Rethinking the Symphonic Poem: Dialectical Form, Sequential Dissonances and the Chord of Fate in Schoenberg’s Pelleas und Melisande

Musurgia 26/3–4 (2019): 7–48
Winner of the 25th Anniversary Prize
Link to article

Abstract

This article addresses the issue with the ambivalent relationship between form and content in fin-de-siècle symphonic poems. It elucidates the post-Wagnerian symphonic poem’s absolute and programmatic concerns as the two coordinates of an integrated structural logic, by exploring the applicability of Fred Lerdahl’s idea of tonal/narrative path in a sonata environment informed by Steven Vande Moortele’s theory of two-dimensional sonata form, mindful of the post-Romantic tonal practice construed in terms of Richard Cohn’s concepts of double syntax and hexatonic cycles. Through a case study of Schoenberg’s Pelleas und Melisande, Op. 5 (1902–1903), I posit a model of dialectical form by reimagining the tension between absolute and programme, symphony and drama, and sonata design and extended tonality as a dialectical discourse housed in the formal process. Special attention is given to what I theorise as sequential dissonances, which are constituted by what I call the chord of fate and the Tristan chord: these breakthrough events culminate in a structural moment characterised by Theodor W. Adorno’s notion of Augenblick, which enables retrospective reinterpretation of the ongoing formal discourse as a sonata process, engendering a reconceptualisation of the global formal and tonal syntax that concurrently has significant programmatic implications. This approach thereby gives equal consideration to the formal and programmatic properties of the symphonic poem, acknowledging its status as a distinctive genre that has its origins in both the symphony and the drama.

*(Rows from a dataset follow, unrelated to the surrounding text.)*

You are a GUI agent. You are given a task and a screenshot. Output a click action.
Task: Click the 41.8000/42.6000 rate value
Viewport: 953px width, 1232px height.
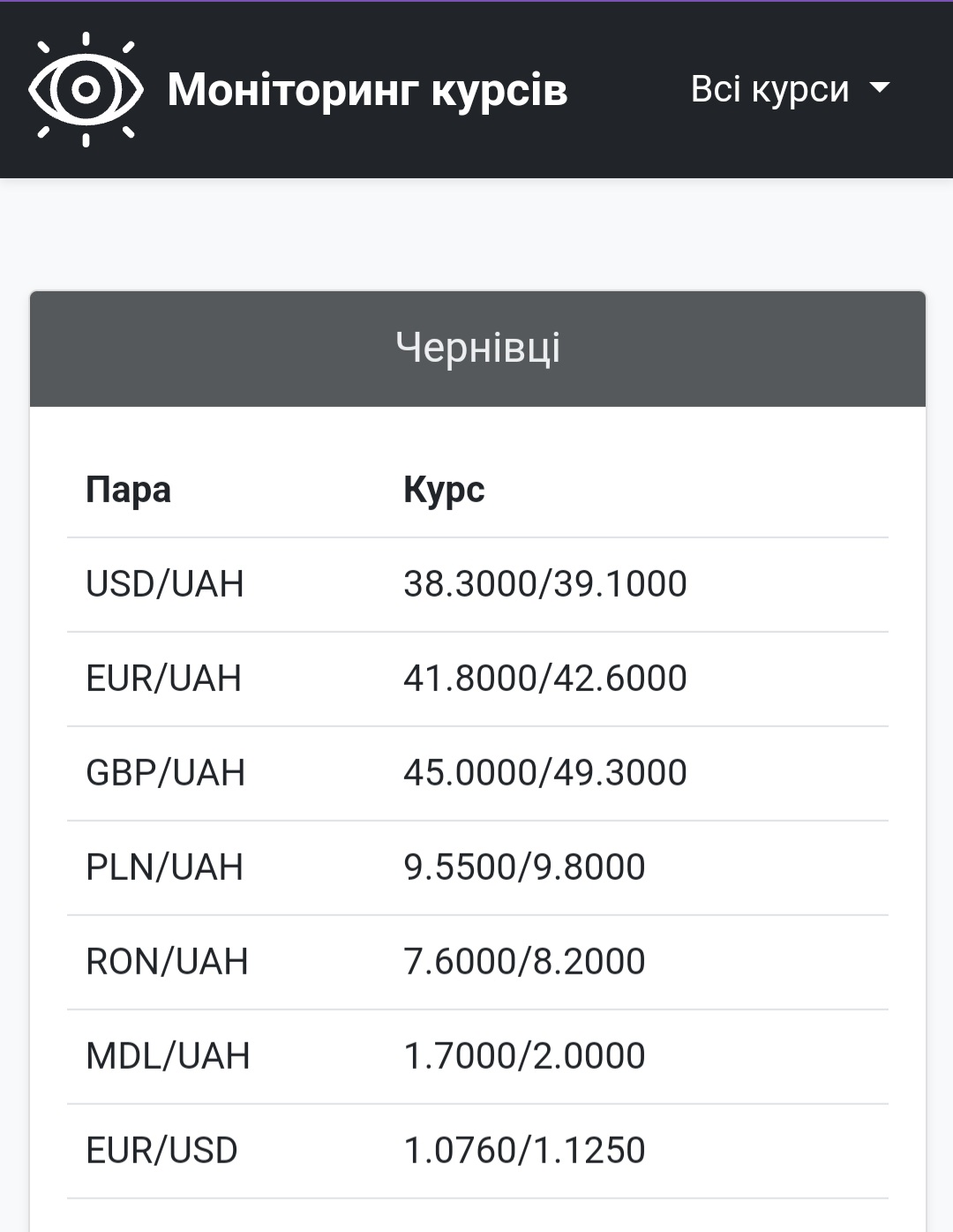coord(544,679)
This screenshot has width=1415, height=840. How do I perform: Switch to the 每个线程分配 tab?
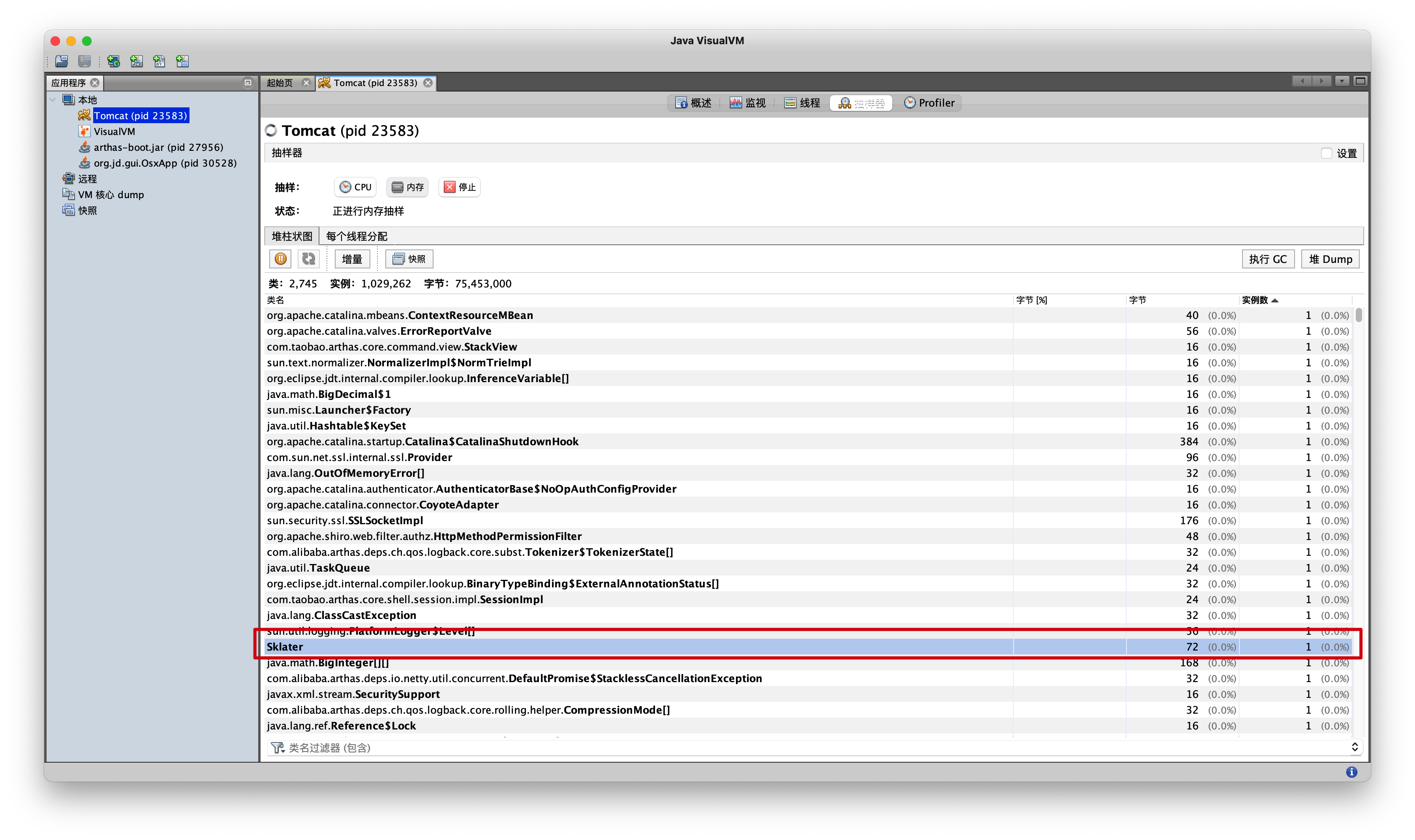[x=357, y=236]
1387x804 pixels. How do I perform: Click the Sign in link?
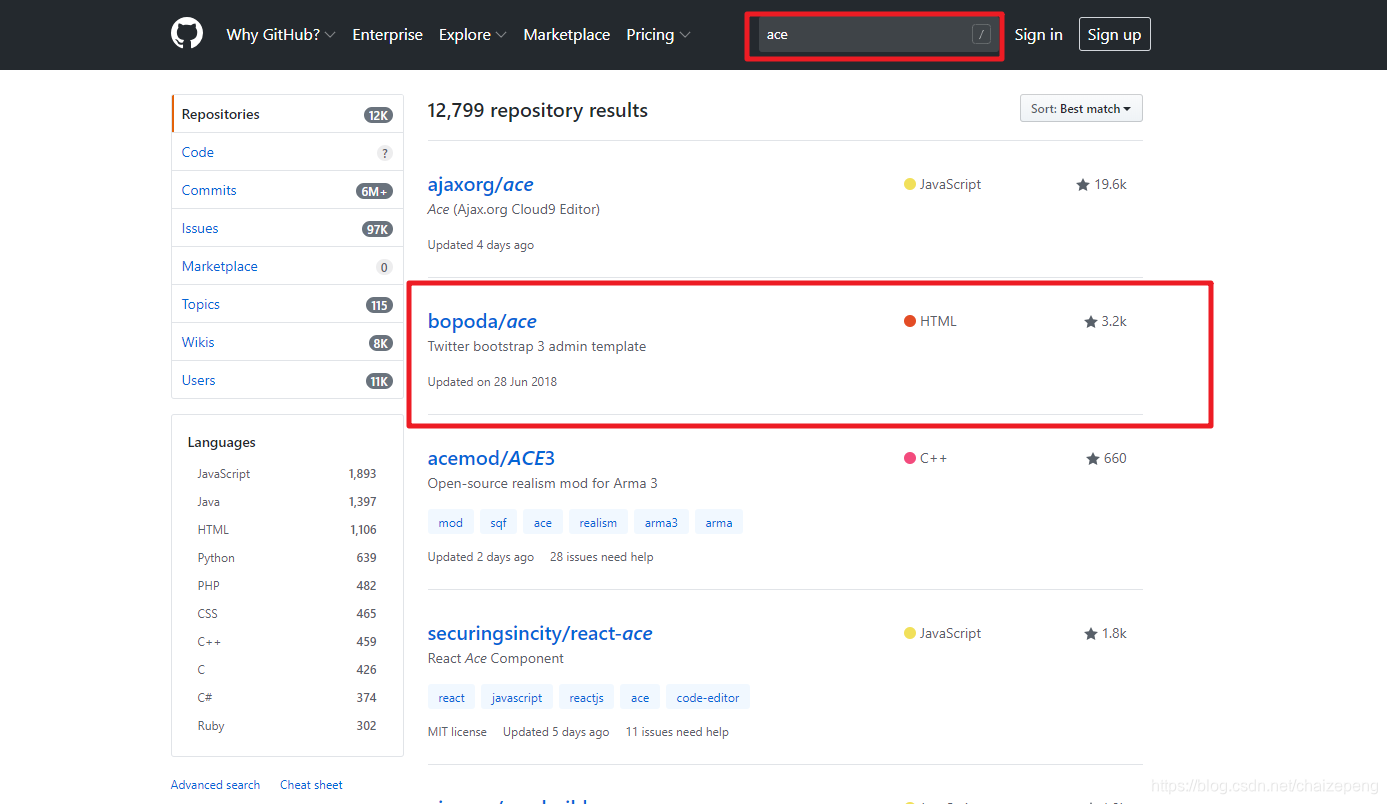(x=1038, y=34)
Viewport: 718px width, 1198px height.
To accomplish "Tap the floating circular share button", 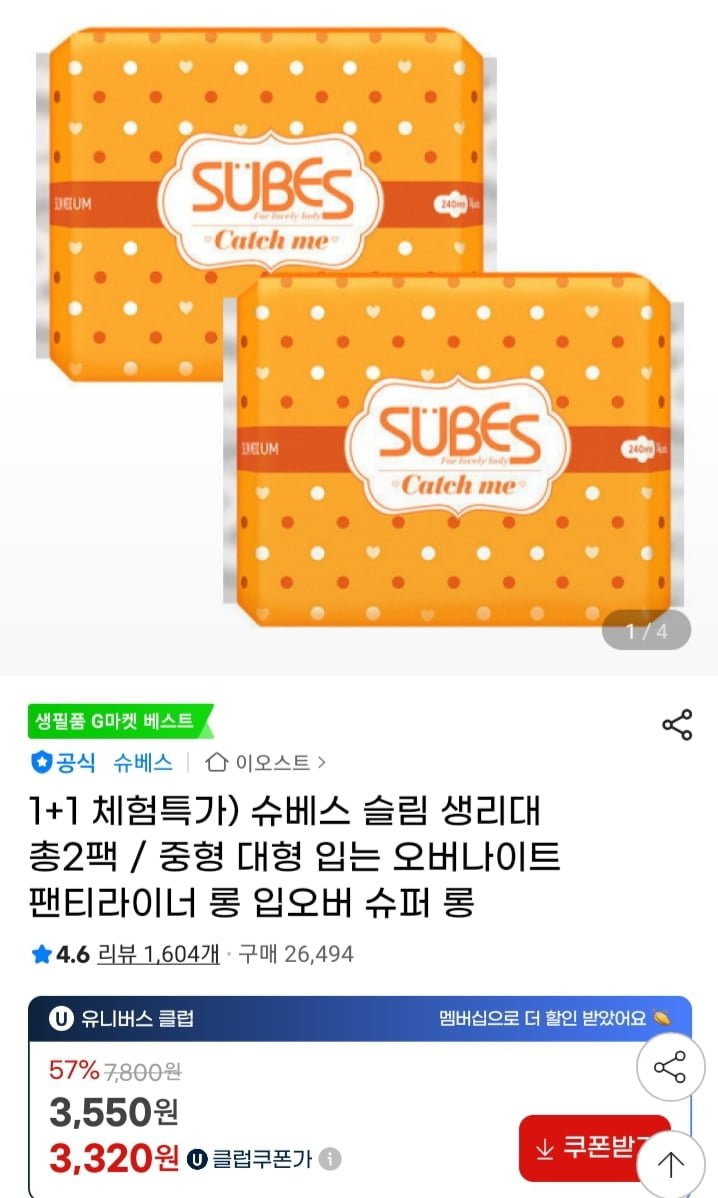I will pos(670,1067).
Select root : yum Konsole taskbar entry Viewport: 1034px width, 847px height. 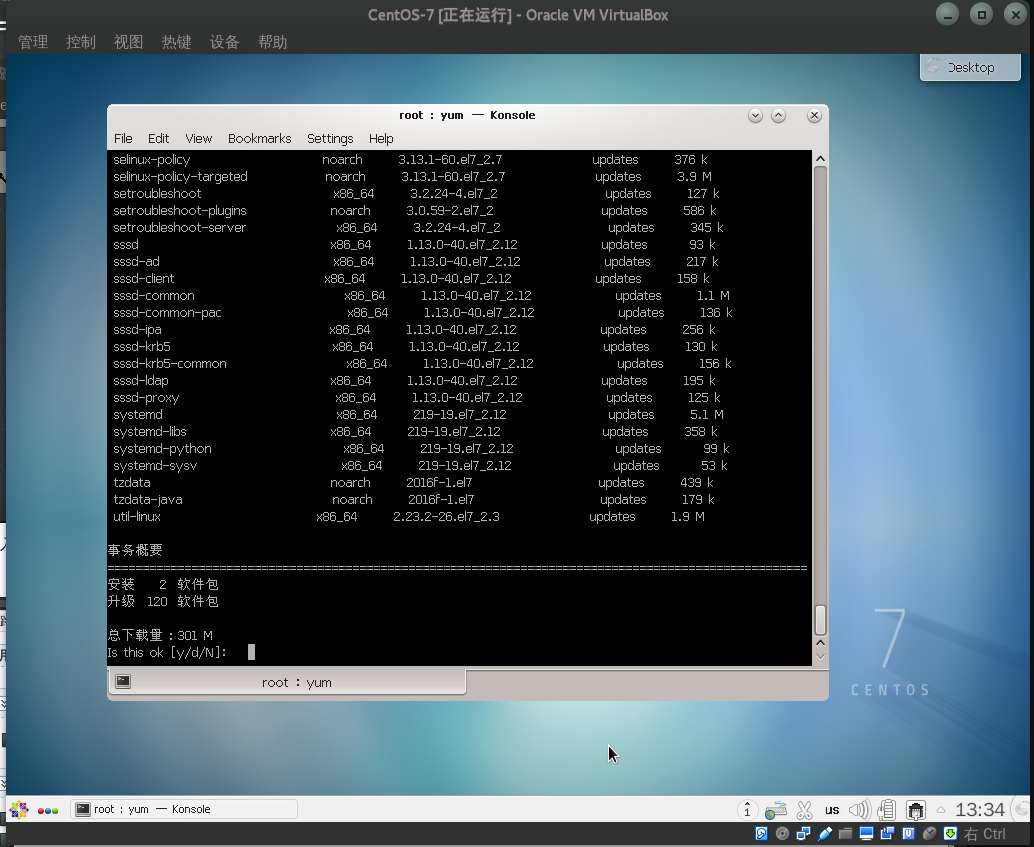tap(185, 809)
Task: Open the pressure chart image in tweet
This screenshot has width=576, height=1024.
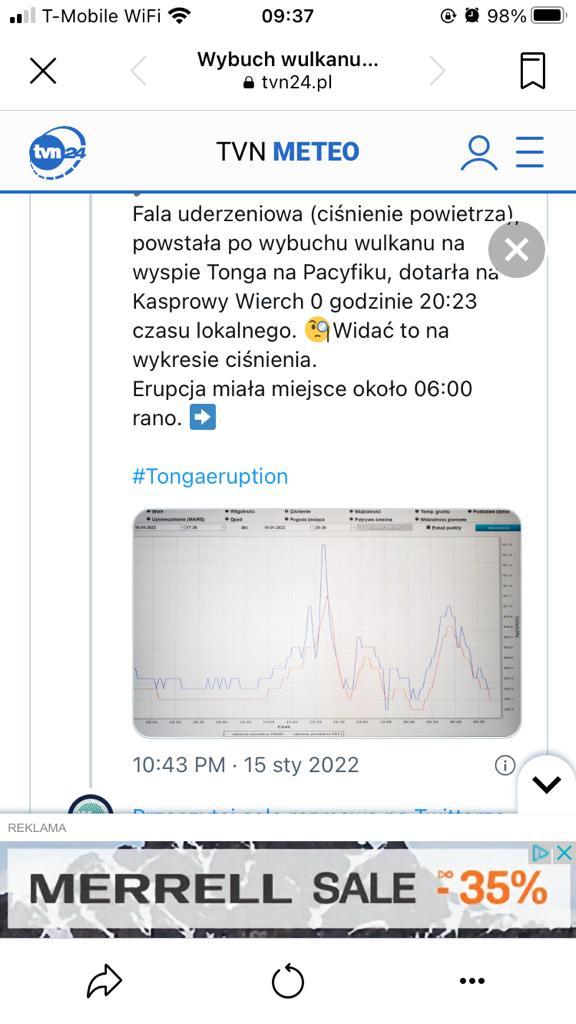Action: tap(327, 622)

‘The prize committee highlights the richness and the very high quality of this article, as demonstrated in its well-constructed, solid and convincing argument, numerous bibliographical references that are well put in perspective, and original ideas […] the issues addressed in the article are of particular interest to the committee, especially in the way they are treated in relation to a solid theoretical and philosophical background, to references to the history of music analysis and theory, and to a comparative and critical approach’.